• _LESETEXT_
______

Ich denke ich werde die Danger Den nehmen... bis jetzt habe ich nur positives darüber gehört!
Aber mir gefällt die geringe Baugröße bzw die Einbaumöglichkeit der XSPC Single5,25 aber ich fragfe mich, ob es mit der Pumpenleistung nicht schwierig wird, wenn ich Spiele...


----------



## ov3rclock3d92 (2. November 2008)

*AW: Welche Pumpe für meine Wasserkühlung?*

Solange du keinen Düsenkühler hast kannst du eine Pumpe ala Eheim 1046 für die meisten Kreisläufe (also jetzt nicht direkt mit Mora oder so...) nehmen.
Die Kühlleistung skaliert in den meisten Fällen kaum mti der Pumpenleistung. Ich denke wenn du nicht so viel Schnickschnack willst solltest du einfach die Eheim 1046 nehmen. Die ist günstig und extrem leise.

MfG Julian


----------



## ein1Stein (3. November 2008)

*AW: Welche Pumpe für meine Wasserkühlung?*

Also ich kenne mich wirklich nicht sonderlich aus auf dem Pumpen Markt. Was soll ich denn nun nehmen???


Positiv erwähnt wurden bisher:

Aquastream XT Ultra, 
XSPC X20 400 Pumpstation 12V - A-C-Shop,
XSPC Pumpstation,
 XSPC 400,
Danger Den 
Eheim 1046....

______

• _ARBEITSAUFTRAG_
Nenne alle Pumpen, die der Forenausschnitt über Wasserkühlungspumpen unter „Positiv erwähnt wurden bisher:“ aufzählt.

Sammlungseinträge
______

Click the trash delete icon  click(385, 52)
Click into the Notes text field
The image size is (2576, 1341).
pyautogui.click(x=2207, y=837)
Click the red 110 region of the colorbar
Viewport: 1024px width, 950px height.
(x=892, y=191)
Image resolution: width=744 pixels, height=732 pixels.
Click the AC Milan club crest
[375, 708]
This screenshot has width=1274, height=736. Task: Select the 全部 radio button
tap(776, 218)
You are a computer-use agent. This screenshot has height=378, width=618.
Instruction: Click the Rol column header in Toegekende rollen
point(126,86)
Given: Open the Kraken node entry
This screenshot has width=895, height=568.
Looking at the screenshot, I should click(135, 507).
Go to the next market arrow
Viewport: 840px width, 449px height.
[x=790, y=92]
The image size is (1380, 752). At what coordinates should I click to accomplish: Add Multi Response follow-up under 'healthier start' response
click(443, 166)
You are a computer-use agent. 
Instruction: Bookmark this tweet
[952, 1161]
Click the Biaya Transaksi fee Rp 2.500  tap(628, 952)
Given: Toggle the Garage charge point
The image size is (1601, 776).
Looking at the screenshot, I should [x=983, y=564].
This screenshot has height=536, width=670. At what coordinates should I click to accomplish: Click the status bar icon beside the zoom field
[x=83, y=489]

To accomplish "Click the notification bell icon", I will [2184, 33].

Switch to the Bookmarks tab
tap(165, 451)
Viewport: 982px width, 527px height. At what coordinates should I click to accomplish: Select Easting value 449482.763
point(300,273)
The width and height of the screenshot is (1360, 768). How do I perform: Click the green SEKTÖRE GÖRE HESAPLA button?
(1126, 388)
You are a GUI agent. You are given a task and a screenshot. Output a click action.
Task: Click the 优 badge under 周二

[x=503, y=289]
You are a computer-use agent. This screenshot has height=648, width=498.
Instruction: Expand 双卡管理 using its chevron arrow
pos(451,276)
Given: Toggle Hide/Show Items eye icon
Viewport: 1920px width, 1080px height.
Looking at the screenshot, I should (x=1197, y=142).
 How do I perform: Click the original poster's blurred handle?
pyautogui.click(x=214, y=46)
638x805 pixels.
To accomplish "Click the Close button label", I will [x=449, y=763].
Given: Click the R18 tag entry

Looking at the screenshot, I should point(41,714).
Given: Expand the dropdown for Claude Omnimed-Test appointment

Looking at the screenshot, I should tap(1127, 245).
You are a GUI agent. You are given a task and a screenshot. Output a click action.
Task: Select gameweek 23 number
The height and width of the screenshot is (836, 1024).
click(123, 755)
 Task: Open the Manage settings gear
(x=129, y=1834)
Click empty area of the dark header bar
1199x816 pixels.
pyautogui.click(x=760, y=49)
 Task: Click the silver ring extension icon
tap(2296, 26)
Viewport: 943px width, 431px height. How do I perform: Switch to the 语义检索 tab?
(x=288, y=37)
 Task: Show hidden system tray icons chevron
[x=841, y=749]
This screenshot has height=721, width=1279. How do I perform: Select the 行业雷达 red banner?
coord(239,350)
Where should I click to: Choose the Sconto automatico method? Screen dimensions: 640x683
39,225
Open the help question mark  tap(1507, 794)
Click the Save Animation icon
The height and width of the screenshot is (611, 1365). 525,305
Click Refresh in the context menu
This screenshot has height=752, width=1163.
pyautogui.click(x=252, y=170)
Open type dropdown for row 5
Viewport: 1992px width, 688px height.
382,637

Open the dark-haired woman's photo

______

• _ÜBUNGSERGEBNIS_
- Aquastream XT Ultra
- XSPC X20 400 Pumpstation 12V - A-C-Shop
- XSPC Pumpstation
- XSPC 400
- Danger Den
- Eheim 1046